The ninth annual Nashville Screenwriters Conference wrapped Sunday after three days and nearly 20 events designed, according to organizers, “to bridge Nashville and Hollywood” via panels, powwows, workshops — and lots of music.
Despite the woes of a global recording industry in decline and a local film and TV production community still battling for state financial incentives to make Tennessee competitive with other states, the Union Station conference center was packed and buzzing with attendees, who ranged from wannabes to seasoned pros.

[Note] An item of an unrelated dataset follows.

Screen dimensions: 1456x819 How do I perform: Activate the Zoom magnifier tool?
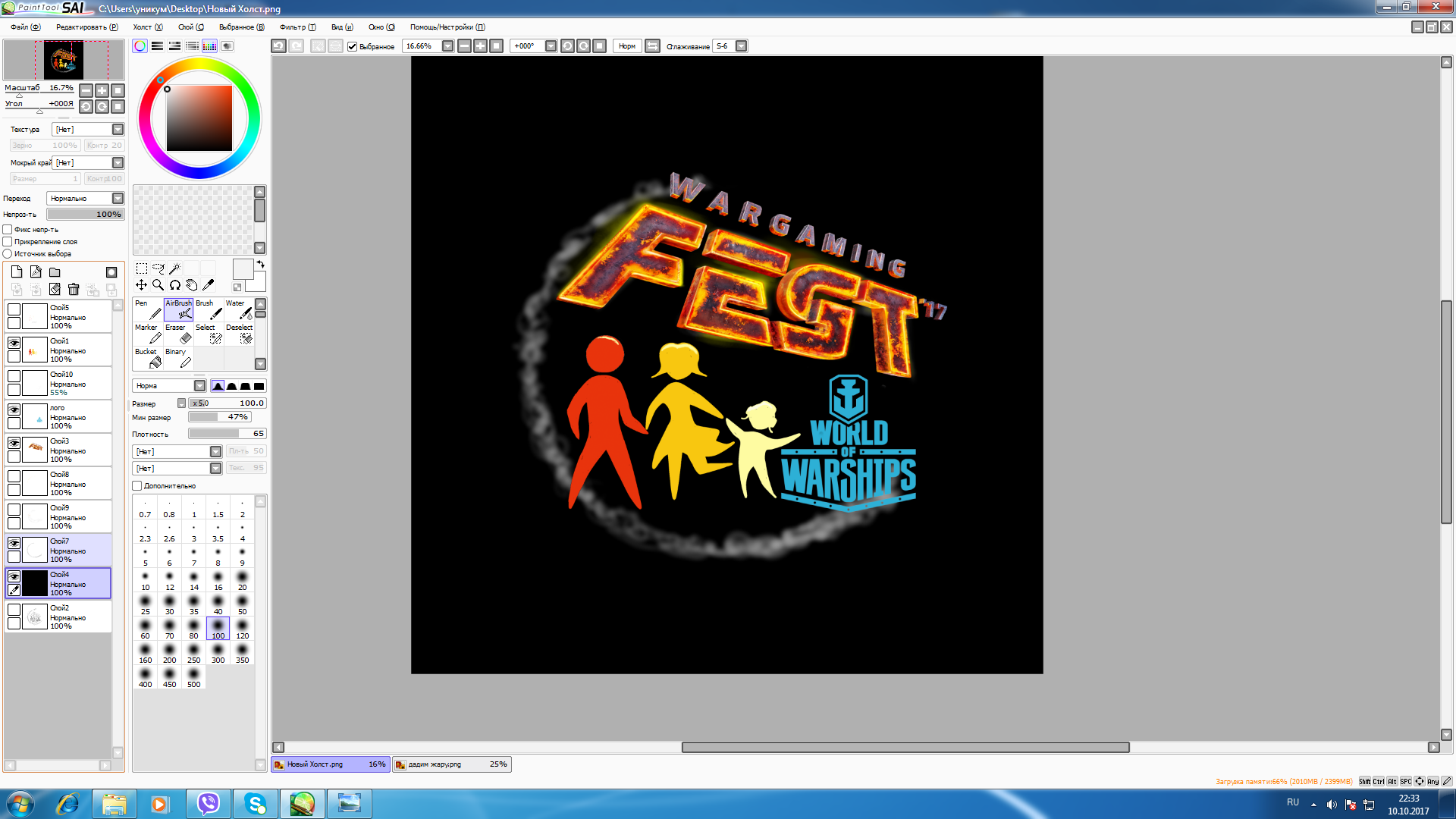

Topics ranged from independent film finance to song plugging for film and TV. Latter discussion, held at the Country Music Hall of Fame, was one of the weekend’s highlights. Hosted by 821 Entertainment president Anastasia Brown, the session brought together Hollywood film and TV music pros Danielle Diego, creative affairs VP for Fox Music; Lionsgate music and publishing president Jay Faires; Playtone Records chief Deva Anderson; newly appointed DreamWorks Music supervisor Jennifer Hawks; and music bizzer Evyen Klean.

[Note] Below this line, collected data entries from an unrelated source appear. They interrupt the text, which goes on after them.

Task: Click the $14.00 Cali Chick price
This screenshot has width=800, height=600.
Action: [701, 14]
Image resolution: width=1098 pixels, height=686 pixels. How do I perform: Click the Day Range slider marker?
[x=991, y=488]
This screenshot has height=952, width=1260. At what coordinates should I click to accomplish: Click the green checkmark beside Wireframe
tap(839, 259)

Panelists presented not just advice but also real-world business opportunities. After Anderson noted that “because the recording industry is in such a slump, label support and soundtrack revenues can’t be counted on anymore,” Hawks pointed out the silver lining.

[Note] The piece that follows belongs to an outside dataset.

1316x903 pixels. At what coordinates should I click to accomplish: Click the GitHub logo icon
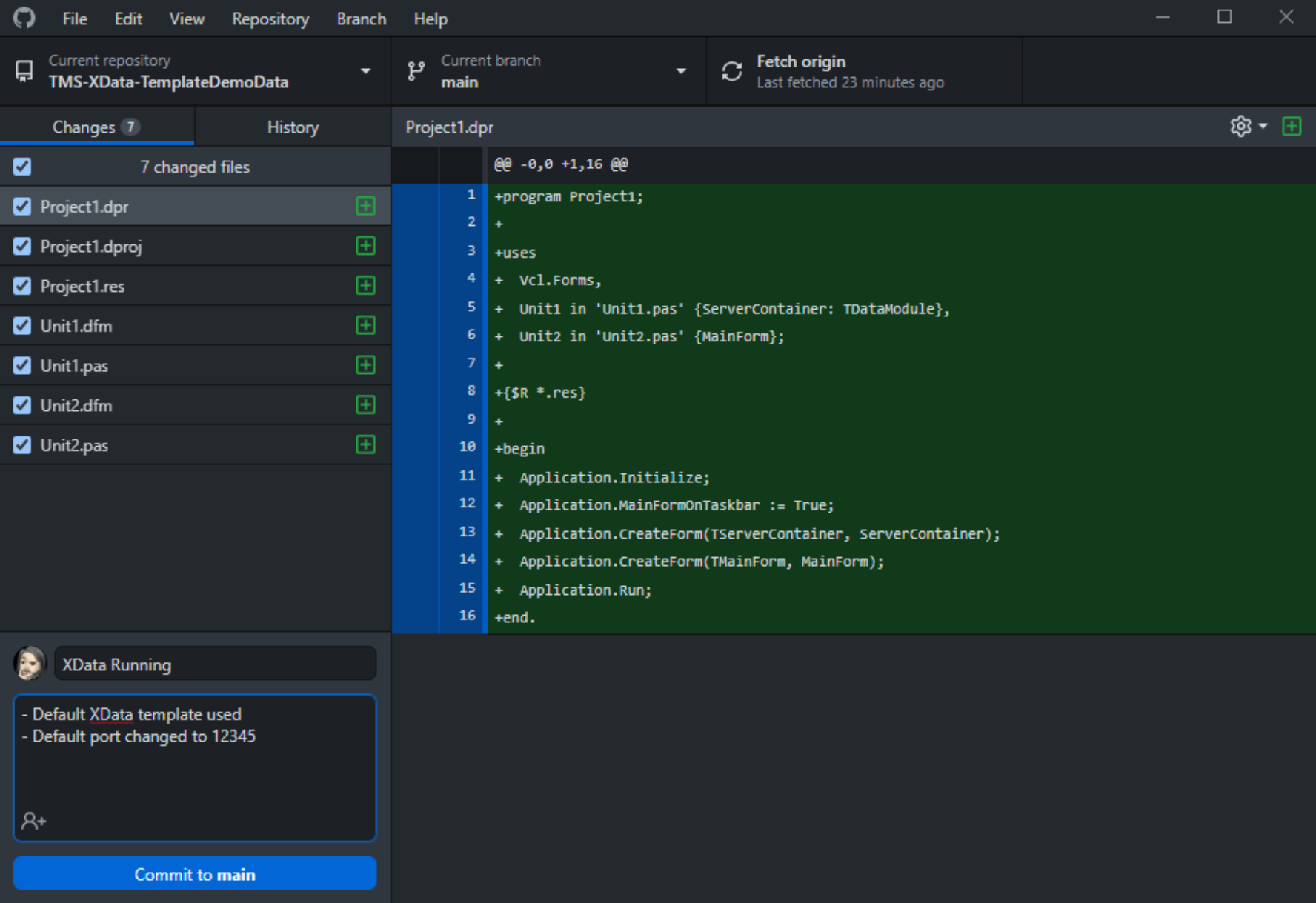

“The reduced music budgets are actually good news for unsigned acts,” Hawks said, citing a recent example in which “one studio just cut a $75,000 cut from a film and replaced it with a $10,000 cut by a new artist who now has a song in a major film and a recording contract as a result.”
That discussion preceded screenings of clips from still-in-production films and the reading of scenes from projects that were all in need of new songs, essentially creating an open audition for the songwriters and pluggers in attendance who were invited to submit their works.
Another packed room on Friday heard film pros sound off on both independent and studio co-financing and packaging. Panelists, led by moderator Steven Gaydos, Variety executive editor of features, included producers Irene Romero, Marty Bowen, John Hadity and Richard Barton Lewis. Earlier in the day, Lewis held a private screening of his music-centric romantic fable “August Rush,” which Warner Bros. will release in the fall. Pic, for which Brown was music supervisor, includes several songs and performances drawn from talents in the Nashville music community.